Repercussion Section: Banning Fracking in New York...All Over Again
By Sandra Steingraber, Senior Scientist
In the pages of The Networker, we often point to the December 2014 New York State fracking ban. We do so with pride because the rationale for the ban echoed the messaging and data of our own health professional-led campaign that documented the many pathways by which fracking imperils human health. The science we compiled helped our governor make the right decision.
Five years later, in the face of Trump-era environmental rollbacks, the New York State legislature further strengthened our state’s ban on high-volume hydraulic fracturing by codifying Governor Cuomo’s executive action into permanent law, making it impervious to any attempts by future governors to toss it out.
That law also squashed a cynical attempt to circumvent the fracking ban when Tioga Energy Partners, LLC tried to advance a proposal to extract natural gas by using propane gel instead of water as the agent of fracking. The 2021 law places an explicit moratorium—although not an outright ban—on propane fracking. Phew.
With this, we all breathed a sigh of relief—with one environmental organization going so far as to claim that “now that the ban is codified, we can rest assured that this ban will last for generations to come.”
Except… see our lead story in this edition.

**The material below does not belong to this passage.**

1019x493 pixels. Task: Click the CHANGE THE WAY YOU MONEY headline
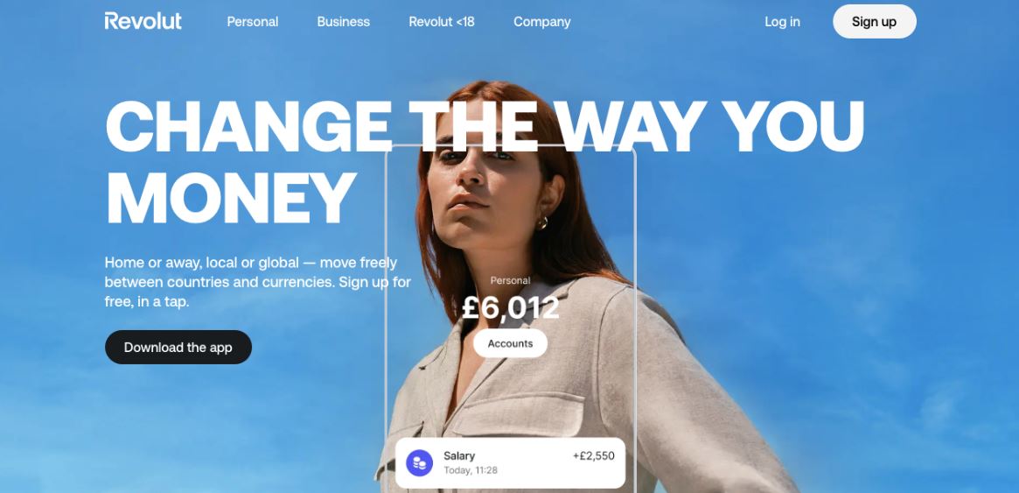pos(485,161)
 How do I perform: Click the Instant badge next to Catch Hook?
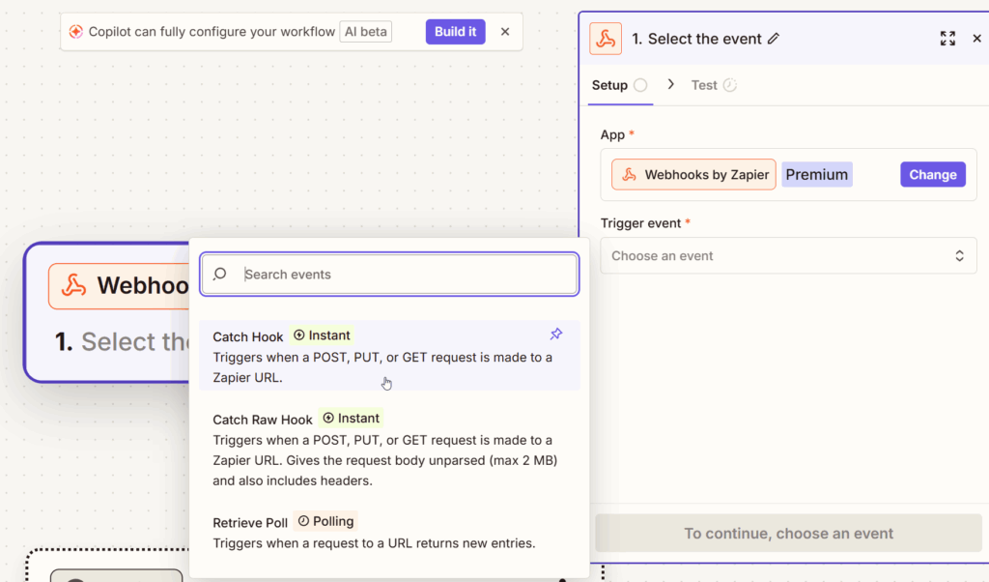[x=322, y=335]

Enter Southern Tier Solutions, a Texas-based company with a New York-sounding name that hopes to evade our fracking ban by using liquefied CO2 instead of water to force molecules of methane out of the shale. Strictly speaking, liquid CO2 skips around the word hydraulic in our prohibition on high-volume hydraulic fracturing, which is water-based.
Hence, on January 11, 2024 anti-fracking activists from around the state, organized by Food and Water Watch, assembled outside of Governor Kathy Hochul’s Manhattan offices for a rally. We came to protest this misbegotten plan to drill thousands of wells and burn the methane fracked out of them in a dozen or more gas-fired power plants from which CO2 will be captured, liquefied, and used to frack more methane of out the wells—in a kind of gas-extracting, perpetual motion machine.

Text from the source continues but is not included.